EXTRACTED MATERIAL Start Marker

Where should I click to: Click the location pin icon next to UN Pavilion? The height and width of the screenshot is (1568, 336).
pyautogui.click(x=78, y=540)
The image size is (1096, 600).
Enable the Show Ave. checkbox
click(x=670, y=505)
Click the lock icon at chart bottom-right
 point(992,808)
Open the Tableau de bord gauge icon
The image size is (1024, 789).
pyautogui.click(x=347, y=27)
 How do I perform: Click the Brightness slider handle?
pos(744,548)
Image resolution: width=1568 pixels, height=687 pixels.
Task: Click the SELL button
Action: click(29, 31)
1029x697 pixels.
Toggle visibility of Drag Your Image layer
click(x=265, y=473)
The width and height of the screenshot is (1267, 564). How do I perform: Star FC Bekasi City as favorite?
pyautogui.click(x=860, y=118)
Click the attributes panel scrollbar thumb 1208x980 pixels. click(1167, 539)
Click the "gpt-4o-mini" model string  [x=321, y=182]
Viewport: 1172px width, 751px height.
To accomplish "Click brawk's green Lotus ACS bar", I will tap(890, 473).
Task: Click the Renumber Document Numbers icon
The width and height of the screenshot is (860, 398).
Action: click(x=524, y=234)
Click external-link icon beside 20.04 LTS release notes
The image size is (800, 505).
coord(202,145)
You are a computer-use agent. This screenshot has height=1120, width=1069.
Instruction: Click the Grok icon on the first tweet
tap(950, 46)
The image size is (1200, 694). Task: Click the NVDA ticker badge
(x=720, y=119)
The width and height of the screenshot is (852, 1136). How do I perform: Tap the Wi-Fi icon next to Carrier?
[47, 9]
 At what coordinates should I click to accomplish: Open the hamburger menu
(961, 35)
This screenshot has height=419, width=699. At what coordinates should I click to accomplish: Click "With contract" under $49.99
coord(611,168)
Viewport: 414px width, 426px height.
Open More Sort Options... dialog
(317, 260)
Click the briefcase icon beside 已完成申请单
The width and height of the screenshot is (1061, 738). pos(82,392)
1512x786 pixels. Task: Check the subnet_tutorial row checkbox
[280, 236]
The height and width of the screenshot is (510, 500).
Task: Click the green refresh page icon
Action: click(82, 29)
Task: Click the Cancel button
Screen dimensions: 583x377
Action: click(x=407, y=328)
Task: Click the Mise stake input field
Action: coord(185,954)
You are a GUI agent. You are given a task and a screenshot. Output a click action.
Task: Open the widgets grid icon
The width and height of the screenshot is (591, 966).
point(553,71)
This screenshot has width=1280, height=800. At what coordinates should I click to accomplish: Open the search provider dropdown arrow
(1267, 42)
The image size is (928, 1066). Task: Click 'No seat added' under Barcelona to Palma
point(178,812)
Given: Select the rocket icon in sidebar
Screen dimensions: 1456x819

EXTRACTED MATERIAL End Marker

## EXERCISE OBJECTIVE
Please go through the data above and copy every line that has the word "agent".

## EXERCISE SOLUTION
You are a computer-use agent. This screenshot has height=1120, width=1069.
You are a GUI agent. You are given a task and a screenshot. Output a click action.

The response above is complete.